▸ **Work task**
Tell how many lines of the entries below include the string "computer". Respond with the number alone.

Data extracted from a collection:
++++++
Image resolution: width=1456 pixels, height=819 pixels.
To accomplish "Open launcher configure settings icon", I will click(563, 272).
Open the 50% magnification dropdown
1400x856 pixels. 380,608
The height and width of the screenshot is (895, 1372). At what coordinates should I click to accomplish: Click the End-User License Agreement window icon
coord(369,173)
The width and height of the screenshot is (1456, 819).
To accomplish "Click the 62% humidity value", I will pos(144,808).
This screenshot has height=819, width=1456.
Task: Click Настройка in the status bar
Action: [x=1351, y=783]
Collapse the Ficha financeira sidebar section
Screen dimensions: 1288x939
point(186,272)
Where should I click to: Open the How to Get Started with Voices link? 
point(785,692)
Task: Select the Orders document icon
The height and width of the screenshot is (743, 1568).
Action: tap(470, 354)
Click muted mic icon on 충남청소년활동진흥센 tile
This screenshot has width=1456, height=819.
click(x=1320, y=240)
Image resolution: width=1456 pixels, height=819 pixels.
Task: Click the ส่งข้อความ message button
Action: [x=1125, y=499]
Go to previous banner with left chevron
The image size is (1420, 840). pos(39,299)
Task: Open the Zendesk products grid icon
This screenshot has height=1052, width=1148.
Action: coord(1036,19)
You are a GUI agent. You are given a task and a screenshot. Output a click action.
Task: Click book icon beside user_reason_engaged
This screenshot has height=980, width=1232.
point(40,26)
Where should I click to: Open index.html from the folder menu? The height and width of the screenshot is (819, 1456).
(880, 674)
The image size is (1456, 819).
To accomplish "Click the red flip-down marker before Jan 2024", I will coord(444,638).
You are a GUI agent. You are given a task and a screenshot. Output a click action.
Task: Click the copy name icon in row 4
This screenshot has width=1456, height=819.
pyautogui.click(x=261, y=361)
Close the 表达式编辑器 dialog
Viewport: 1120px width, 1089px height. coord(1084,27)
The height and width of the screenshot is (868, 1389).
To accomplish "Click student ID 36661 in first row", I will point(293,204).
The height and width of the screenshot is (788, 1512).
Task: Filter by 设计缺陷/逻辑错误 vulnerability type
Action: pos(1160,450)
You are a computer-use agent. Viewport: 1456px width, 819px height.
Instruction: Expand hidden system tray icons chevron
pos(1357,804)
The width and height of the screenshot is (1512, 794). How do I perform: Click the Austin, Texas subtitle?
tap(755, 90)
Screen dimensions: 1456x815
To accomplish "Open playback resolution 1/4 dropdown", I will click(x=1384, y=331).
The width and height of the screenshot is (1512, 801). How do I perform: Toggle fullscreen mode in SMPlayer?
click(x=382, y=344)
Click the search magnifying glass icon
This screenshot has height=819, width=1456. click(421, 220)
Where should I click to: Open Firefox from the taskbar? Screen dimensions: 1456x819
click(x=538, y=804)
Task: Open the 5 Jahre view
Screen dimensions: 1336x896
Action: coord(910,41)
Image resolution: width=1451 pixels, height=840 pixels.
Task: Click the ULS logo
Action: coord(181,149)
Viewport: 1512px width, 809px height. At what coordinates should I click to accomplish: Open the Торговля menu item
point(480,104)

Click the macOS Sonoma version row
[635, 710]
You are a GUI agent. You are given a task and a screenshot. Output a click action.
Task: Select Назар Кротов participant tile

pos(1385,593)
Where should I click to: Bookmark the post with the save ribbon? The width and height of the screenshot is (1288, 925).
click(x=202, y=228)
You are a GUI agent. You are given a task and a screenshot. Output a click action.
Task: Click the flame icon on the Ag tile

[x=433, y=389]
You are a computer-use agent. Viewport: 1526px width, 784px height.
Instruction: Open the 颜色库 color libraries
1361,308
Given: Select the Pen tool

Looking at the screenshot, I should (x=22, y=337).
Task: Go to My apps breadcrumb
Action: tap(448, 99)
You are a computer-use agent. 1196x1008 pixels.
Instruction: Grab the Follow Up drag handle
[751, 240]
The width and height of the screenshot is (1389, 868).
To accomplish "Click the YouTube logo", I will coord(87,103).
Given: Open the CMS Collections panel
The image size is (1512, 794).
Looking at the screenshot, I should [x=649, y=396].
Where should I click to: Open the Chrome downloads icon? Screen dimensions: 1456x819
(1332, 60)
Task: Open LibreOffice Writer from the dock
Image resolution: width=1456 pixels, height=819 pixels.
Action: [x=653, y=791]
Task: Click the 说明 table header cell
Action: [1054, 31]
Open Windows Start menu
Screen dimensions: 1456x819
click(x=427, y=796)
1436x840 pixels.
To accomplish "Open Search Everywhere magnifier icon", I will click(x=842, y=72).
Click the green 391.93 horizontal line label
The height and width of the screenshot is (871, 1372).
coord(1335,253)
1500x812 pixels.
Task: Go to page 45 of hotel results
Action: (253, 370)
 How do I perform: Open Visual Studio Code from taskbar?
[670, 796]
++++++
▸ **Completed task**
3